======== AVAILABLE DATA

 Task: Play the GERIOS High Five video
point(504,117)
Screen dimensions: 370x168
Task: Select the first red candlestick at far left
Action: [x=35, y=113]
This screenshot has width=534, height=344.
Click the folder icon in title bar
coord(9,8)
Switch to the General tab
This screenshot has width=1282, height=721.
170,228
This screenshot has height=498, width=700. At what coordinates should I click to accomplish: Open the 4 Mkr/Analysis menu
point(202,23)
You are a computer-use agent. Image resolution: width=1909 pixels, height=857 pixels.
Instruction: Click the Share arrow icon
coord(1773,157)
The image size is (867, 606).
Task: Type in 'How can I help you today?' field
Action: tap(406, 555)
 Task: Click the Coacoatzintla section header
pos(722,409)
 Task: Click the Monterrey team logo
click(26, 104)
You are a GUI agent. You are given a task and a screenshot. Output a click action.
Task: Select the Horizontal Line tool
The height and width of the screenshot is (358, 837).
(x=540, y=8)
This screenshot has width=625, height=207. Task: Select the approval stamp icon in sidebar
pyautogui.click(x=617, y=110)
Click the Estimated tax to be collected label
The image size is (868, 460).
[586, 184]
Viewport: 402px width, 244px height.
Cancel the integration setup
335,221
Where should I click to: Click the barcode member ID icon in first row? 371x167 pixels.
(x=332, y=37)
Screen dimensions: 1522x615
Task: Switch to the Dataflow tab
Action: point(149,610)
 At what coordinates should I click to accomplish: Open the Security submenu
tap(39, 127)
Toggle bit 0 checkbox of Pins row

================

__TASK OBJECTIVE__
From the line containing "This screenshot has width=534, height=344." down to the last line of the data, transcribe every line exactly; nothing else should appear.

__ANSWER FOR THE TASK__
This screenshot has width=534, height=344.
Click the folder icon in title bar
coord(9,8)
Switch to the General tab
This screenshot has width=1282, height=721.
170,228
This screenshot has height=498, width=700. At what coordinates should I click to accomplish: Open the 4 Mkr/Analysis menu
point(202,23)
You are a computer-use agent. Image resolution: width=1909 pixels, height=857 pixels.
Instruction: Click the Share arrow icon
coord(1773,157)
The image size is (867, 606).
Task: Type in 'How can I help you today?' field
Action: tap(406, 555)
 Task: Click the Coacoatzintla section header
pos(722,409)
 Task: Click the Monterrey team logo
click(26, 104)
You are a GUI agent. You are given a task and a screenshot. Output a click action.
Task: Select the Horizontal Line tool
The height and width of the screenshot is (358, 837).
(x=540, y=8)
This screenshot has width=625, height=207. Task: Select the approval stamp icon in sidebar
pyautogui.click(x=617, y=110)
Click the Estimated tax to be collected label
The image size is (868, 460).
[586, 184]
Viewport: 402px width, 244px height.
Cancel the integration setup
335,221
Where should I click to: Click the barcode member ID icon in first row? 371x167 pixels.
(x=332, y=37)
Screen dimensions: 1522x615
Task: Switch to the Dataflow tab
Action: point(149,610)
 At what coordinates should I click to accomplish: Open the Security submenu
tap(39, 127)
Toggle bit 0 checkbox of Pins row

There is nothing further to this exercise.